The specified ligand analysis enables the user to identify mutations, which are in contact to certain ligand molecules or to a certain class of ligand molecules. For the specified ligand analysis, the user has to provide a file with a list of low molecular weight ligands. The file can be in any format readable by the OpenBabel toolkit. The extension of the uploaded ligand file must correspond to the file format, as required by OpenBabel. The popular formats are: *.smi (SMILES), *.sdf (Structure Data File), *.mol2 (MOL2) or *.inchi (IUPAC INCHI Format). Additionally, the user has to provide a Tanimoto distance threshold. The pipeline finds all ligand molecules, which are similar enough according to the chosen threshold to the given molecules in the HETATM entries in all PDB files, and checks their distances to the mutations given in the mutation input dataset. The output will be sorted according to the similarity and the distance.

Options:


The options can be set after pressing the Show Options button on the upload page.
The options of StructMAn can either affect the selection of the homologous proteins with resolved 3D structures by the pipeline or the scoring function (and by that the sorting order of the produced outputs). One can generally say, that the more one restricts the template structure selection, the fewer nsSNPs will be structurally annotated, and fewer structures will be considered for annotation of a single nsSNP. The runtime also gets shorter and the output potentially more reliable. We do not recommend to restrict the template structure selection more than the default parameters, but relaxing these parameters may allow to identify more distant homologs with experimentally resolved 3D structures.
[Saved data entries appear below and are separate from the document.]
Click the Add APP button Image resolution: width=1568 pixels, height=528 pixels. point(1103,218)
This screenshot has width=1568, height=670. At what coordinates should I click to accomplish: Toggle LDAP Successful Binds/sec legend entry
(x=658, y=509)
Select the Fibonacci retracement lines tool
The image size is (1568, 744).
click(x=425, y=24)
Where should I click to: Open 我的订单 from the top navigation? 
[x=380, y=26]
Input size dependent template filtering

This option reduces the number of templates used for the analyses. The amount of reduction is based on the number of given mutations. The reduction goes never below ten template structures per target protein. The reduction starts at input sizes of one hundred mutations and doubles with every order of magnitude. An input of 1.000 mutations is reduced by 50%, an input 10.000 is reduced by 75%, and so on.

Sequence identity threshold:

The sequence identity threshold restricts the template structure selection of the pipeline to pick structures with a sequence identity of the local pairwise amino acid sequence alignment of the template structure with the given protein.

Coverage threshold:

The coverage threshold is another filter based on the alignment between the homologous protein and the given protein. The coverage is the ratio between the length of the local pairwise sequence alignment and the length of the amino acid sequence of the protein.

Resolution threshold:

The resolution of the 3D structure of the homolog is a good measure of the overall quality of the experimental 3D structure. The value is given in angstrom.

Weight factors:

The weight factors balance the different sub-scores described in the scoring section.